Auntie Mae’s Various Ramblings on Life in a Small Town

Ida Mae Nowes,  

Nubbins Special Correspondent

Anyone who knows me knows I’m a small town gal. I’ve lived most of my life right here in Nubbins, population 1,800, where I know almost everybody and most everybody knows me. I like it that way – most of the time.

But I’ve been around some too – Washington, D.C.; Chicago, Illinois; Branson, Missouri, to name just a few of the places I’ve visited. But despite all that running around, I had never been to New York City – that is until last month.

Without telling me, my dear friends entered my jingle for Liddy’s Jellies and Jams in a contest, and for heaven’s sake, the thing won. Before we knew what was hitting us, Merl and I were packing for a four-day, three-night trip in the Big Apple.

When my neighbor Martha Crabtree heard about it, she got very excited.

“Oh, Ida Mae, you might meet a big star!” she said, practically panting.

“I doubt that Martha,” I replied. “It’s a really big place.”

“Well, promise me if you meet a big star – like Paul Newman – that you’ll get me his autograph,” she asked earnestly.

“Martha, Paul Newman is dead,” I responded.

“He is? Oh, how disappointing,” she said. “Well, anyone famous will do.”

I promised I would, even though secretly I was rolling my eyes.

The trip was “all expenses paid,” but we all know that nothing in life is free. Turns out Liddy’s products are served in several restaurants in New York City, so we were required to have our photograph taken while eating in each of these establishments. A public relations gentleman from Liddy’s named Cary Beeble would be the photographer. I don’t much like getting my photograph taken, especially in a public restaurant, but that didn’t sound like too high a price for a trip to New York.

And the trip was fabulous. We visited the Metropolitan Museum of Art and took a boat ride out to Ellis Island, waving at the Statue of Liberty along the way. We saw Grand Central Station and took a tour of NBC Studios, visiting the set of a TV show I’d never heard of. We got all gussied up and saw “Phantom of the Opera” on Broadway – what a thrill. Then we squeezed through Times Square with a thousand other people of every shape, size and origin. I think all of Nubbins would have fit in one corner.
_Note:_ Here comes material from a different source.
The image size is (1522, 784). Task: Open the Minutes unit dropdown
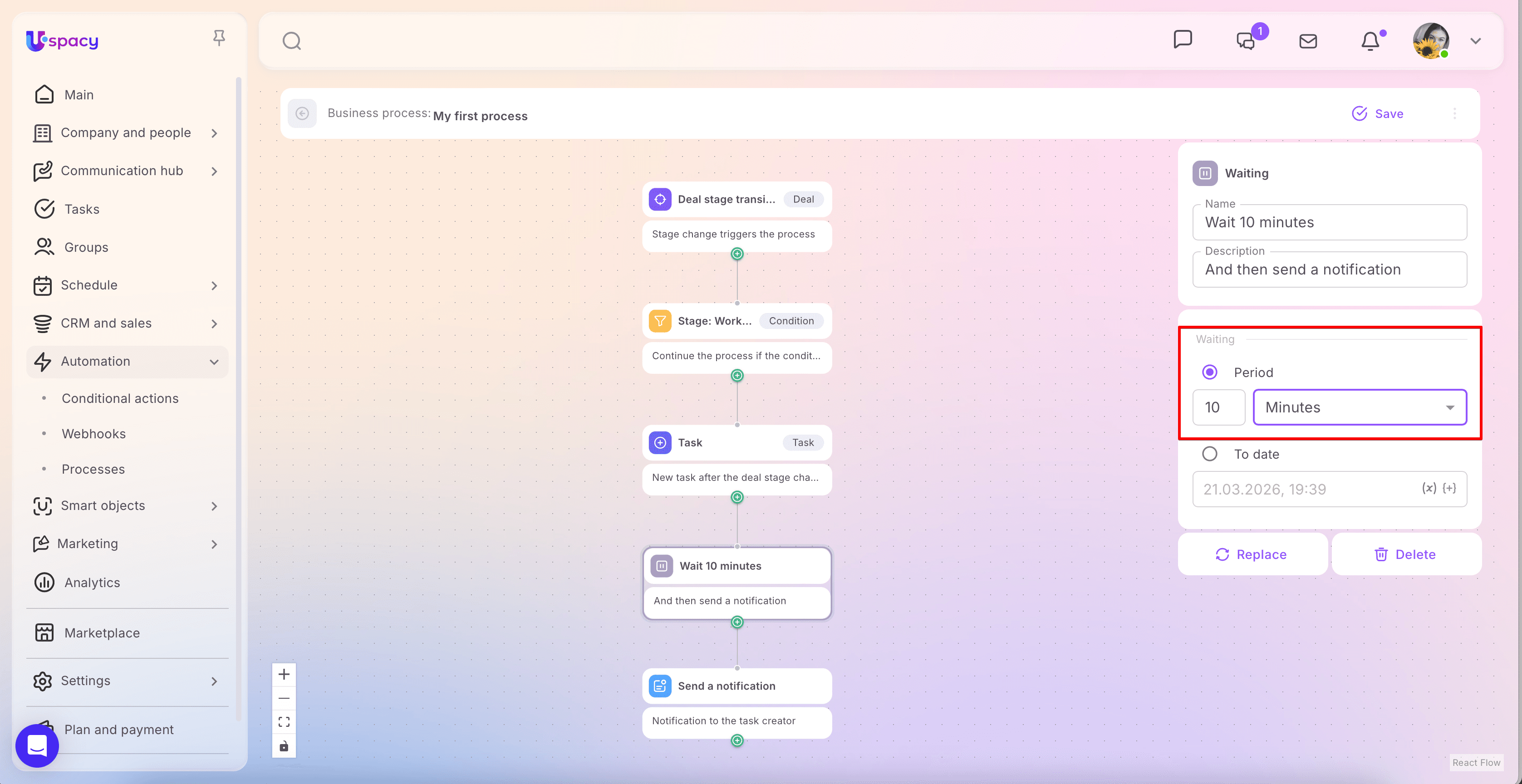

I probably wouldn’t have picked the restaurants where we were forced to eat, but they weren’t too bad. Uncle Luigi’s Pancake Palace was a strange mix of Italian and breakfast food, while The Muffin Woman served only fancy coffee and muffins on doilies (with Liddy’s jam on the side, of course). Merl and I endured the awkward photo shoot without too much embarrassment.

The last dinner was at the most upscale restaurant of the three – the Down-home Urban Café. Think country cookin’ in a fancy get-up. Even though we weren’t paying the bill, I wasn’t thrilled at spending my last night in New York eating greens and mashed potatoes on fancy china with white linen tablecloths. I have no idea why the place was packed.

Then Cary Beeble showed up with his camera and made a big fuss about taking our picture. Of course, everyone stopped talking and looked our way. A large woman under a big pile of poppy-red hair came over and asked Cary who we were.

He did what any public relations professional would do. He lied.

“Why this is Kristina Krellata – spokesperson for Liddy’s Jellies and Jams,” he said without batting an eye – or looking in my direction. “I’m sure you’ve seen her on one of our ads.”

“Oh, I think I have,” the lady said, very excited. “Marybeth, come over here. It’s Kristina Krellata!”

Suddenly the table was surrounded by people trying to meet me and chattering away about Liddy’s, as if they had ever heard of it. Cary Beeble was eating it up and Merl just laughed. I felt my blood beginning to boil, but I didn’t feel like spoiling my last night in New York, or worse – having Cary hand me the bill. The sneak had me over a barrel, so I played along, reluctantly, and signed a few autographs “Kristina Krellata” for heaven’s sake.

The hubbub didn’t last long, though. No doubt the crowd moved on to another “celebrity” to harass. Those poor dears – treated like royalty one minute, forgotten the next. Cary slipped out pretty quickly before I could tell him a thing or two about honesty, and Merl and I enjoyed walking hand in hand beneath the city lights before heading home the next morning.

Martha stopped by my house as soon as we got back.

“Did you get me an autograph of anyone famous?” she asked, breathless.

“As a matter of fact, I did, Martha. I got Kristina Krellata’s autograph for you,” I said, handing her a piece of paper. “You may not recognize the name, but she’s a famous actress in commercials.”

“Now that you mention it, I think I do recognize her,” Martha said, getting more and more excited. “Thank you so much, Ida Mae! Let’s see what she wrote: ‘Dear Martha’ … oh, she wrote my name! ‘Be your own star.’ Hmmm … I wonder what that means?”

“I wouldn’t know,” I said. “You’ll have to ask Kristina.”